## START
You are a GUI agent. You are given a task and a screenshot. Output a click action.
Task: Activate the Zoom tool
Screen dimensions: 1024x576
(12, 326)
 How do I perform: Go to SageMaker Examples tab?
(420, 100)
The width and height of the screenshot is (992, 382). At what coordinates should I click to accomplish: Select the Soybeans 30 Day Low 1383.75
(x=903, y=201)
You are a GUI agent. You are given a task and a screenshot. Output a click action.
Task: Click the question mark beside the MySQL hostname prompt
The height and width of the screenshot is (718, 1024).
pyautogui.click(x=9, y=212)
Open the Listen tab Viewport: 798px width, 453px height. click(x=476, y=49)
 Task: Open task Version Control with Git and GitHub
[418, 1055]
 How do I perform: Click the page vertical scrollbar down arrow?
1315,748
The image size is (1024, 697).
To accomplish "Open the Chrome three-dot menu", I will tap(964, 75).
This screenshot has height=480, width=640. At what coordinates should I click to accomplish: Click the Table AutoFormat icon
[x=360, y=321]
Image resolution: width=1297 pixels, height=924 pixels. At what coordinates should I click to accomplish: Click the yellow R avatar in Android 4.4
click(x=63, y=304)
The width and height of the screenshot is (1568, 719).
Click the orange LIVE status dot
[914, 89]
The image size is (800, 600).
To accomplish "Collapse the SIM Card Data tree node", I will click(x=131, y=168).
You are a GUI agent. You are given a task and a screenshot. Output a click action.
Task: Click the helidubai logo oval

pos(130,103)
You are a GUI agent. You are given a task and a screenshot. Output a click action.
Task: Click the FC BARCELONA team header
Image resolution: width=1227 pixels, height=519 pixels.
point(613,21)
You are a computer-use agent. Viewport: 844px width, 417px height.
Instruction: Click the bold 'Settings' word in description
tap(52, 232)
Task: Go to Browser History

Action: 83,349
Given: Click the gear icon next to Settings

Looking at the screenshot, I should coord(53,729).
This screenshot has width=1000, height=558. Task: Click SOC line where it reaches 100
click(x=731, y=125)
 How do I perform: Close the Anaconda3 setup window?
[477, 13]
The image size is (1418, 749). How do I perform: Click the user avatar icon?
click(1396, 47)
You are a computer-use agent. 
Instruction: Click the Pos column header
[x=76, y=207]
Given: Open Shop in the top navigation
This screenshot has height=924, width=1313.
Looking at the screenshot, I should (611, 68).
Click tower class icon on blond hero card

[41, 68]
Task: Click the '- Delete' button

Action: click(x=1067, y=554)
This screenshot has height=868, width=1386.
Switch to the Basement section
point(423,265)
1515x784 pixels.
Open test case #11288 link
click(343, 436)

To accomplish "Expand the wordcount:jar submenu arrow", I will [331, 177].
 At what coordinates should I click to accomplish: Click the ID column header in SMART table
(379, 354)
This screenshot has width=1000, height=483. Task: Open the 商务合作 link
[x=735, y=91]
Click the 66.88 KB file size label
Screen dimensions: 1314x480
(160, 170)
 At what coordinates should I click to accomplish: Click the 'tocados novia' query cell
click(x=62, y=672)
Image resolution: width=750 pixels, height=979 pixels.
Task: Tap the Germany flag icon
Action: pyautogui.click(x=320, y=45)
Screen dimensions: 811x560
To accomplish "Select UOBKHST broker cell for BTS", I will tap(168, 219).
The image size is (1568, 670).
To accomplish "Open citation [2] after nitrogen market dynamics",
## END
Please rewrite the entries from the line with "Image resolution: width=1297" up to and including the line with "Action: 83,349", renaming "Instruction" to "Directive" and changing nothing else.

The result:
Image resolution: width=1297 pixels, height=924 pixels. At what coordinates should I click to accomplish: Click the yellow R avatar in Android 4.4
click(x=63, y=304)
The width and height of the screenshot is (1568, 719).
Click the orange LIVE status dot
[914, 89]
The image size is (800, 600).
To accomplish "Collapse the SIM Card Data tree node", I will click(x=131, y=168).
You are a GUI agent. You are given a task and a screenshot. Output a click action.
Task: Click the helidubai logo oval

pos(130,103)
You are a GUI agent. You are given a task and a screenshot. Output a click action.
Task: Click the FC BARCELONA team header
Image resolution: width=1227 pixels, height=519 pixels.
point(613,21)
You are a computer-use agent. Viewport: 844px width, 417px height.
Directive: Click the bold 'Settings' word in description
tap(52, 232)
Task: Go to Browser History

Action: 83,349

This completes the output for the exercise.